Posted by Greg on December 28, 2008

This year begins in a similar fashion to last year. Last year at this time 30 year fixed rate mortgage interest rates were historically low. Most pundits predicted steady interest rate increases with little or no opportunities for additional refinancing. Mortgage interest rates did spike higher as oil prices and inflationary fears hit all-time highs this past summer. Then the global economic turmoil hit full force and economies across the world stumbled. The housing market continued to weaken and the Fed and US Treasury had to step in to buy mortgage-backed securities in an effort to push mortgage interest rates lower. Now, 30 year fixed rate mortgages remain low and once again future predictions are all over the board.

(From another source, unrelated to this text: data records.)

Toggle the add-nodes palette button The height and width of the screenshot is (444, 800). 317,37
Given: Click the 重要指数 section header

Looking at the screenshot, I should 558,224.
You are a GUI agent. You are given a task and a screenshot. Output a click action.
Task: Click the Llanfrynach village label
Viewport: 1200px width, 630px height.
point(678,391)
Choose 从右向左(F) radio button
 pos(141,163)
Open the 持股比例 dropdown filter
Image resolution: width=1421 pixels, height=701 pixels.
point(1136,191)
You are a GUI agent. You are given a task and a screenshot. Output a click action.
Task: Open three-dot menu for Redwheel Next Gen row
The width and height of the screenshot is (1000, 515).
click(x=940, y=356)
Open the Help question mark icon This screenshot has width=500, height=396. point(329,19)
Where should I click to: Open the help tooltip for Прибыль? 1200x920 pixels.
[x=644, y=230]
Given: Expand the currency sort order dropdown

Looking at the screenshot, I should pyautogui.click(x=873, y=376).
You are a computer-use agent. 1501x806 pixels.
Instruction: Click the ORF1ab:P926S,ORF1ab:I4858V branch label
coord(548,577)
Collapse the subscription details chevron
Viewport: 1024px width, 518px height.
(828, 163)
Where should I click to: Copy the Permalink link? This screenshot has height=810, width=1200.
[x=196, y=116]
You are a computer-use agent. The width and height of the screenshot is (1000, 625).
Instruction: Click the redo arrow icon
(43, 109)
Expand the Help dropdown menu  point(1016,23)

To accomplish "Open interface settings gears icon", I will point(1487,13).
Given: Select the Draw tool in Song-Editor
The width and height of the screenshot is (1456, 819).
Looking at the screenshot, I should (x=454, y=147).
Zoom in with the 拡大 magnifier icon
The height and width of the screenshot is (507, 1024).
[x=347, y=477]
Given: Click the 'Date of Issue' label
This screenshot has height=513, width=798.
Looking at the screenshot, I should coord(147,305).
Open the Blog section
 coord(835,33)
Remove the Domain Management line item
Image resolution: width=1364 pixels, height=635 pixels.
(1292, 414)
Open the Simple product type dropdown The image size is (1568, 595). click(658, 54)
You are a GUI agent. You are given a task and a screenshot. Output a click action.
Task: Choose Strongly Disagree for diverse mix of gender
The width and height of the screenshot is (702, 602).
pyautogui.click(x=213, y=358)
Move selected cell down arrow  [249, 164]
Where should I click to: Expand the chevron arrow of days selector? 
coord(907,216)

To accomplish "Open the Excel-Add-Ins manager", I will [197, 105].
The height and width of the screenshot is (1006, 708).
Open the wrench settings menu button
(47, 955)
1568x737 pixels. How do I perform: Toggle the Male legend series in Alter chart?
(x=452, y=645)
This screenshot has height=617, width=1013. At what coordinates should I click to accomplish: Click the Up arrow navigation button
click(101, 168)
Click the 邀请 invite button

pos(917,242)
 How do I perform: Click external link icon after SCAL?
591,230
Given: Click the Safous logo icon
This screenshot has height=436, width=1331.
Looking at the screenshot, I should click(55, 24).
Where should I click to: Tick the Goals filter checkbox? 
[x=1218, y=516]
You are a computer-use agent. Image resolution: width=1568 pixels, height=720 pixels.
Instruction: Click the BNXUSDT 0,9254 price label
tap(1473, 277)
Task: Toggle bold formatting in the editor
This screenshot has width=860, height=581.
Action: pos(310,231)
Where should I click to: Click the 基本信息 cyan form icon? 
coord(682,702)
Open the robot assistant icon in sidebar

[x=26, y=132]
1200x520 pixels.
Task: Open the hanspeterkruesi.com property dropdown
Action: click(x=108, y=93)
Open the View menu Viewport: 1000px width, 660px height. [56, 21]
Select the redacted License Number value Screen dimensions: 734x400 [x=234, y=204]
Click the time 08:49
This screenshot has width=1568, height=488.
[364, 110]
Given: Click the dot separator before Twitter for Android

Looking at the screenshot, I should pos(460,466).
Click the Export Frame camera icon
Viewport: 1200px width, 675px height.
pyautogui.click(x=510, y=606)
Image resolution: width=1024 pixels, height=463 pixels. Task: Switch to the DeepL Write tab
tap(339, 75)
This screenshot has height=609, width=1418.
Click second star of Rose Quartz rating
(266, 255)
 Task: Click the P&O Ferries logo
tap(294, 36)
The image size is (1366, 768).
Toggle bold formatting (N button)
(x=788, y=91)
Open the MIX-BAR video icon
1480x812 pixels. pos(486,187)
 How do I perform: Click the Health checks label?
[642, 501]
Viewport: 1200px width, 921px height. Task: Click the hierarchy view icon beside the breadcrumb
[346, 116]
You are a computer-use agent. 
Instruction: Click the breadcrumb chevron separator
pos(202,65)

What will occur in the future, economic recovery or additional weakness will continue to be debated. There is no certainty in predictions. But most of the recent signs show the economy continues to struggle at least in the short-term. Data can be used to support both sides of the debate. What we can be certain of is the fact that until the economy gains some stability, mortgage interest rates are likely to be volatile. Historically, mortgage interest rates seem to improve slowly. In contrast, when rates increase, it is often fast and furious. One negative day often erases a month’s worth of improvements.

It is possible for mortgage interest rates to push lower considering the Fed continues to purchase mortgage bonds. However, we are in unprecedented times. While the Fed is trying to push rates lower there are no guarantees. The Fed isn’t the only player in the mortgage bond market and there are many others buying and selling the securities. Remember that the Fed does not directly dictate that mortgage interest rates will be at a certain percentage. Rates are determined by the supply and demand for mortgage-backed securities. As of late, every time the Fed comes in to purchase mortgage bonds, rates have headed lower, only to jump back up as others sell into the Fed buying.

Only time will tell if the Fed can accomplish the goal. With mortgage interest rates relatively low, capitalizing on current levels protects against future volatility.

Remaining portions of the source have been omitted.